▶ _Requirement_:
Copy the material word for word, from the line containing "Click + Add hours" through the line containing "Action: [35, 150]", with both of those lines included. Omit the pictures.
--- START ---
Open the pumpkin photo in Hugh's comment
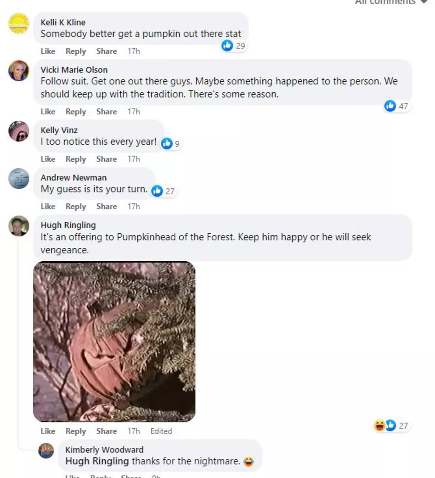Screen dimensions: 435x478 point(114,342)
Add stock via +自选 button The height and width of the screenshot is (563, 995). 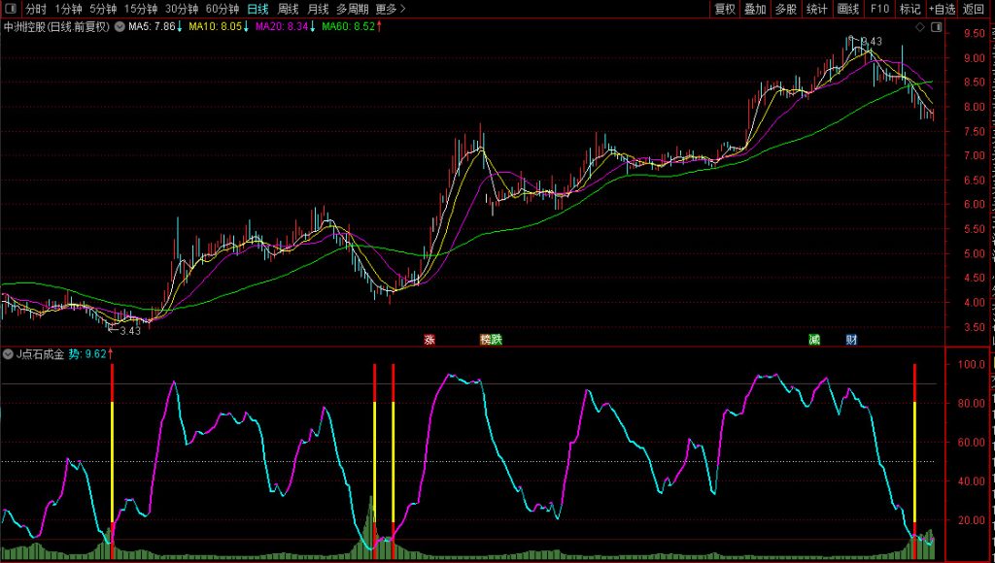(x=942, y=9)
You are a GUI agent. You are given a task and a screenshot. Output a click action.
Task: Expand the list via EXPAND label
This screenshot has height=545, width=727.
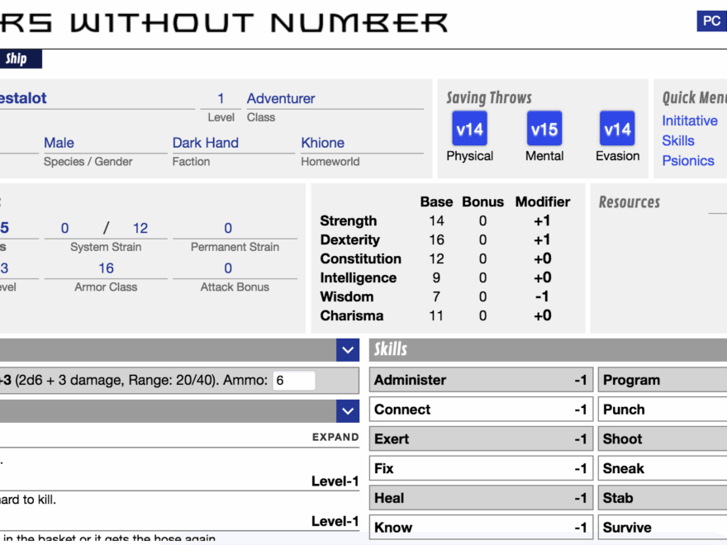(x=335, y=437)
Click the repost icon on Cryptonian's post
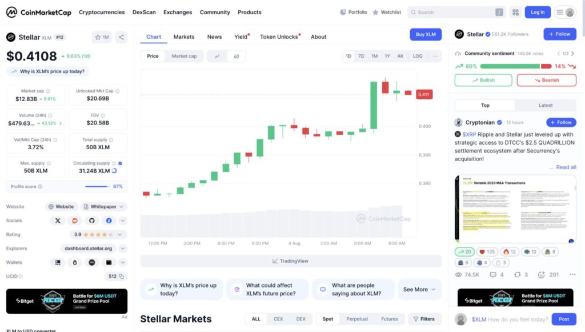This screenshot has width=585, height=332. tap(518, 275)
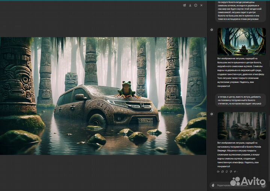The image size is (270, 191).
Task: Attach a file with the paperclip icon
Action: point(213,185)
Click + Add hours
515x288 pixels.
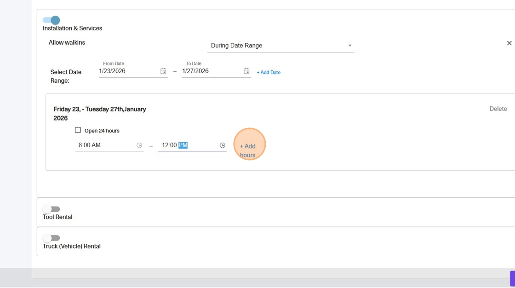pos(248,150)
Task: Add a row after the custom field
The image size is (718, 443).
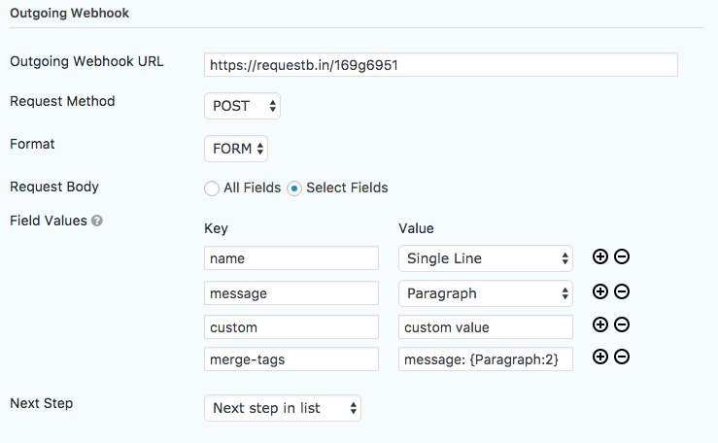Action: pyautogui.click(x=599, y=324)
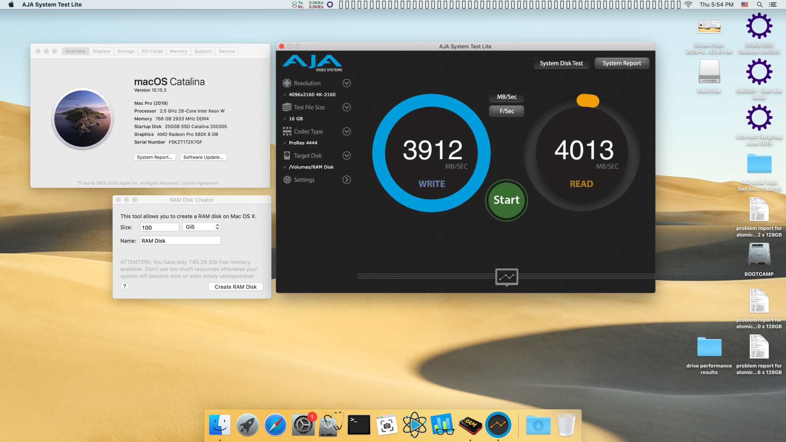Open the GiB size unit dropdown
The image size is (786, 442).
[202, 227]
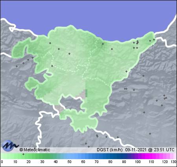Image resolution: width=177 pixels, height=167 pixels.
Task: Click the ©Meteoclimatic copyright text
Action: [35, 150]
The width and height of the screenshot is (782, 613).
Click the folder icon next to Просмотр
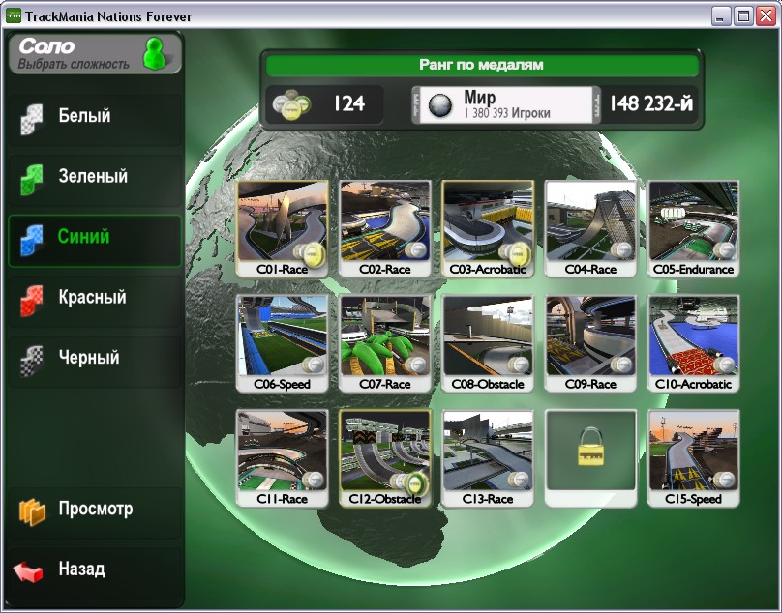point(32,511)
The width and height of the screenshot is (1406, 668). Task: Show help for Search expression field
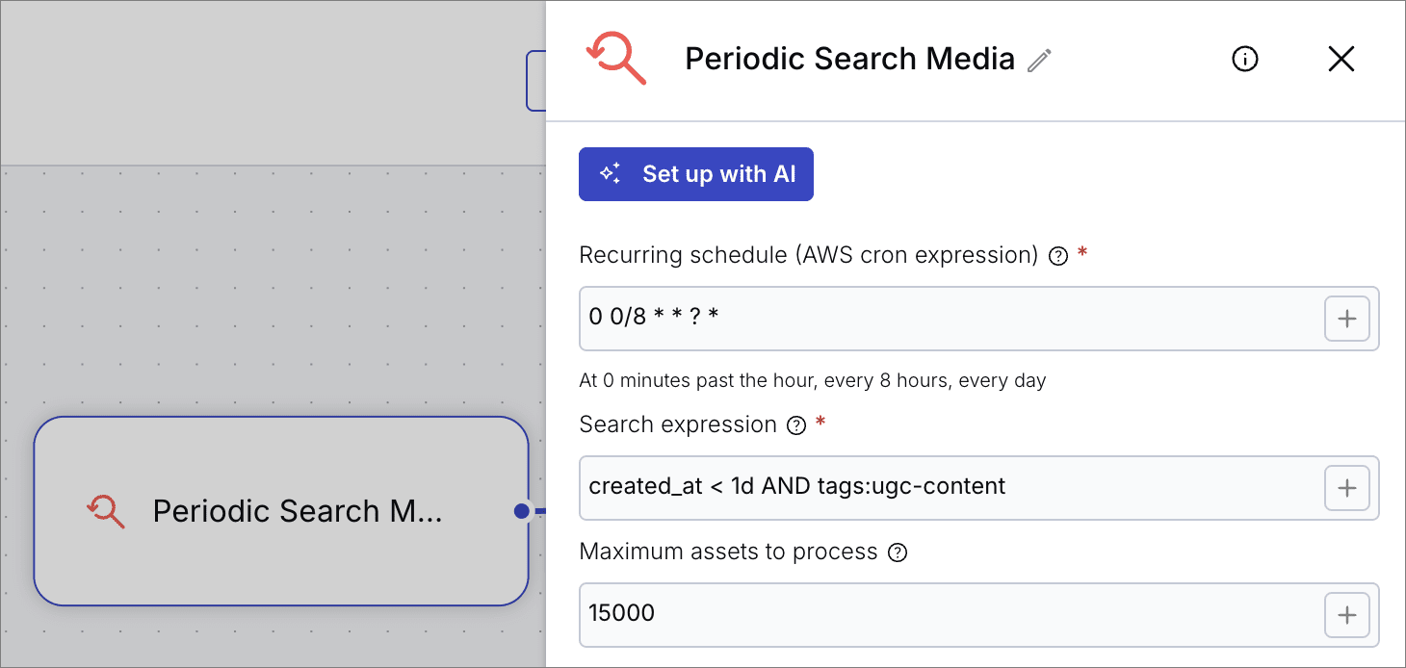[x=795, y=425]

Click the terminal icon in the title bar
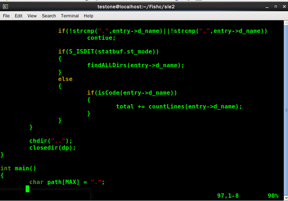click(5, 7)
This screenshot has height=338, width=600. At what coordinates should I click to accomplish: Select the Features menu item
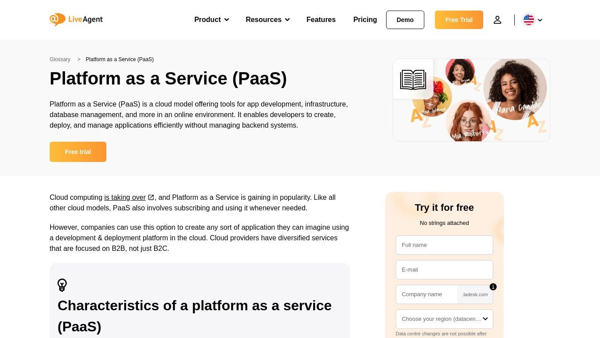point(321,20)
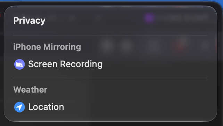Click the first blurred gray circle behind the panel
This screenshot has height=126, width=223.
click(x=107, y=46)
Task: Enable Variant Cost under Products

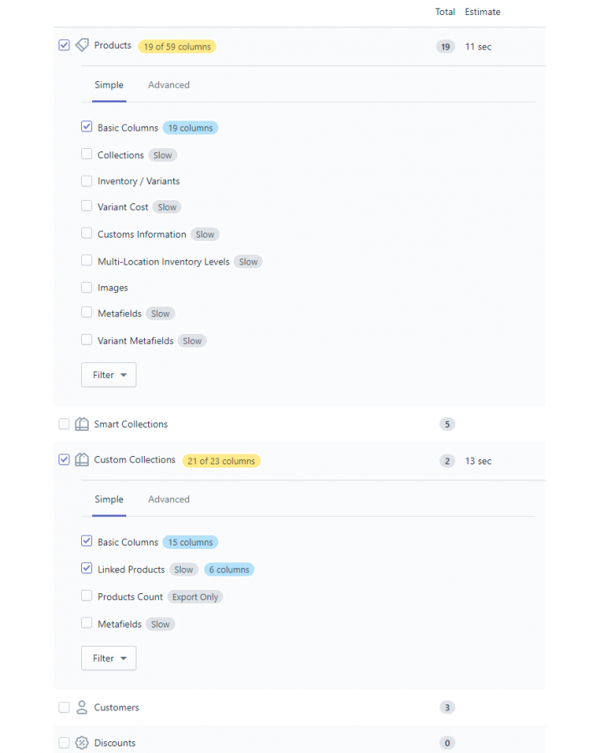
--- END ---
▶ _Response for this exercise_:
Click + Add hours
515x288 pixels.
pos(248,150)
Task: Add a row after the custom field
The image size is (718, 443).
Action: pyautogui.click(x=599, y=324)
Open the GiB size unit dropdown
The image size is (786, 442).
[202, 227]
Image resolution: width=177 pixels, height=167 pixels.
Task: Click the ©Meteoclimatic copyright text
Action: [35, 150]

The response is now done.